—Tened lástima de mí; no tenía el valor suficiente... ¿y de qué hubiera servido el afligiros con anticipación?

—¿Y Renzo?, dijo Inés, meneando la cabeza.

—¡Ah!, exclamó Lucía estremeciéndose; yo no debo pensar ya más en ese infortunado. Se conoce que no estaba destinado... Ved cómo parece que el Señor nos había querido separar. ¿Y quién sabe?... Pero no, no; él lo habrá preservado del peligro, y quizá hará que sea más afortunado apartándole de mí.

—Pero entretanto, replicó la madre, si tú no estuvieses ligada para siempre, y con tal que no hubiese sucedido á Renzo desgracia alguna, con el dinero se hubiera remediado todo.

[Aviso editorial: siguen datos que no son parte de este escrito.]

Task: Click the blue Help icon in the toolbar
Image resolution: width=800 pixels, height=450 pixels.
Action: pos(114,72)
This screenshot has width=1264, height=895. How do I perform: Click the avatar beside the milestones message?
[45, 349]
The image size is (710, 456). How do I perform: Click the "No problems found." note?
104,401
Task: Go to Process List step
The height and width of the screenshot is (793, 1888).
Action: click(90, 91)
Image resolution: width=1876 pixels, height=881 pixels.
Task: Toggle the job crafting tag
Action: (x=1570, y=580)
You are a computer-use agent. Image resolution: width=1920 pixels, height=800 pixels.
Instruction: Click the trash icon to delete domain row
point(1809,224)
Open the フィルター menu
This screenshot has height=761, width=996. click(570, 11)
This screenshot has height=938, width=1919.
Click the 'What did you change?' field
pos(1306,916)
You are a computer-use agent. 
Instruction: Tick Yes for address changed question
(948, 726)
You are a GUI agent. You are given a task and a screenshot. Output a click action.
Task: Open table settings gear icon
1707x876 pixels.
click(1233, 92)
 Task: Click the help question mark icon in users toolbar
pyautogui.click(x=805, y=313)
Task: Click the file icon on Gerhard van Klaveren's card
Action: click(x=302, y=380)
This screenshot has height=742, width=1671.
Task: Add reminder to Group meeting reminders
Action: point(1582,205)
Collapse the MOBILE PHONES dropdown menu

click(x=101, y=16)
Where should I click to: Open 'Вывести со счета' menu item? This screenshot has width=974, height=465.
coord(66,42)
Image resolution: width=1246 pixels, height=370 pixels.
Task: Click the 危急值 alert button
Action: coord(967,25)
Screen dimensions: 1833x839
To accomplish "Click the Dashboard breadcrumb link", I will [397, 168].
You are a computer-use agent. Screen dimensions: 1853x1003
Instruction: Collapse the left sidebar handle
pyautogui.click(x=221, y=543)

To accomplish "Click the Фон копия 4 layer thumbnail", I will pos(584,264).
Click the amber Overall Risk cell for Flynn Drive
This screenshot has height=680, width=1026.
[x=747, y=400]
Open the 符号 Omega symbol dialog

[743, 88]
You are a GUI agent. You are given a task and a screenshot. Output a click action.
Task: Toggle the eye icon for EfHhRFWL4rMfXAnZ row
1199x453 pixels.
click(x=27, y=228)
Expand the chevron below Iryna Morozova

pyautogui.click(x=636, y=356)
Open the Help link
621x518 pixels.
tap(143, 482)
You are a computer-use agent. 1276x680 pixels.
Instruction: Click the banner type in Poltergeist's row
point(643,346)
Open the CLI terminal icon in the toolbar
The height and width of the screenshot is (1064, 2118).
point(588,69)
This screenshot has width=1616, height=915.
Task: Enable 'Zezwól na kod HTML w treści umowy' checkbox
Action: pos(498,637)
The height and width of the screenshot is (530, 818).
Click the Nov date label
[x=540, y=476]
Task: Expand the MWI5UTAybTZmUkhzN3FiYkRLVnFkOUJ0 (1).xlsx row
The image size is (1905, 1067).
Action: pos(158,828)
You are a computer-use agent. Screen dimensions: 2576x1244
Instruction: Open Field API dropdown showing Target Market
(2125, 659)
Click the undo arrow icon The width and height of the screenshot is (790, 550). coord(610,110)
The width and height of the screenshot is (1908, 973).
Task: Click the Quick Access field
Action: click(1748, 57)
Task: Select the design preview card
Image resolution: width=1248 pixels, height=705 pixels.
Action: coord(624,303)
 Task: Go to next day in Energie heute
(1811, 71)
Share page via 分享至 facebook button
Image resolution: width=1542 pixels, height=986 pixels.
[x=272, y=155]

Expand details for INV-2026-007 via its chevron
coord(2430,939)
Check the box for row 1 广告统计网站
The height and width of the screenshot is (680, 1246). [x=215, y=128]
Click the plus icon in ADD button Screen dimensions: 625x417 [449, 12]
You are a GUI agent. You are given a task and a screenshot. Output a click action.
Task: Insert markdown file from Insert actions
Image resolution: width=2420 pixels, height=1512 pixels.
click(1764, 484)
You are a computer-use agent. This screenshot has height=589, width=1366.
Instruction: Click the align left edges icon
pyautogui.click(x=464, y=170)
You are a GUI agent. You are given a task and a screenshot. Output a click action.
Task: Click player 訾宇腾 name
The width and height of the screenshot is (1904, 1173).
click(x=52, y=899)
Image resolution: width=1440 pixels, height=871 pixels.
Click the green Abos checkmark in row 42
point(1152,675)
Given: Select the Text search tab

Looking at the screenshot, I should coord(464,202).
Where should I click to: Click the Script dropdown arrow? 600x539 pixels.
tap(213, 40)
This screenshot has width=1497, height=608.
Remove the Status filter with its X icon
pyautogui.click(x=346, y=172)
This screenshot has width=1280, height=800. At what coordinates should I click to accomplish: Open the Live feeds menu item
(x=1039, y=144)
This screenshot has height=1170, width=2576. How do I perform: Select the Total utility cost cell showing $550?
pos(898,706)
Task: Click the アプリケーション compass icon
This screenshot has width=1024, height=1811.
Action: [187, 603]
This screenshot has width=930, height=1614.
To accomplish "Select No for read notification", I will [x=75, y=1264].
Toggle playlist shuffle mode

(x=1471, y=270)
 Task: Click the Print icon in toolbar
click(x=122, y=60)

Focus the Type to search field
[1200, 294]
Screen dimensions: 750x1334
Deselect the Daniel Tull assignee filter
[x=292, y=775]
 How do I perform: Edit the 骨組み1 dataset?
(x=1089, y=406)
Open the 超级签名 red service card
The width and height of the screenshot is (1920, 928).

—Pero este dinero, replicó Lucía, ¿estaría en vuestro poder si yo no hubiese pasado aquella noche? Ya que Dios ha querido que todo vaya así, hágase su divina voluntad. Y la voz de Lucía se extinguió ahogada por las lágrimas.

Á tan inesperado argumento, Inés se quedó pensativa. Después de algunos momentos de silencio, Lucía conteniendo sus sollozos, repuso:

—Al presente, que la cosa está ya hecha, es preciso someterse voluntariamente; y vos, mi pobre madre, vos que me podéis ayudar, primeramente rogando al Señor por vuestra desdichada hija, y luego... conviene que el infeliz Renzo lo sepa. Meditadlo, hacedme todavía este favor; porque vos, podéis pensar en ello. Cuando sepáis dónde está, hacedle escribir, buscad un sujeto... justamente vuestro primo Alejo, que es un hombre prudente y caritativo, que nos ha querido siempre bien, y que no hablará de más: valeos de él para escribirle del modo que ha pasado todo, en dónde me he encontrado, lo que he padecido, y además decidle que Dios lo ha querido así, que se tranquilice, que yo no puedo jamás pertenecer á ningún hombre. Hacédselo comprender bien, explicadle lo que yo he prometido, que he hecho voto... Cuando sepa que he prometido á la Virgen... Él ha sido siempre muy temeroso de Dios... y vos, desde el momento en que sepáis noticias suyas, escribidme, hacedme saber que está sano y salvo; y después... no me hagáis saber nada más.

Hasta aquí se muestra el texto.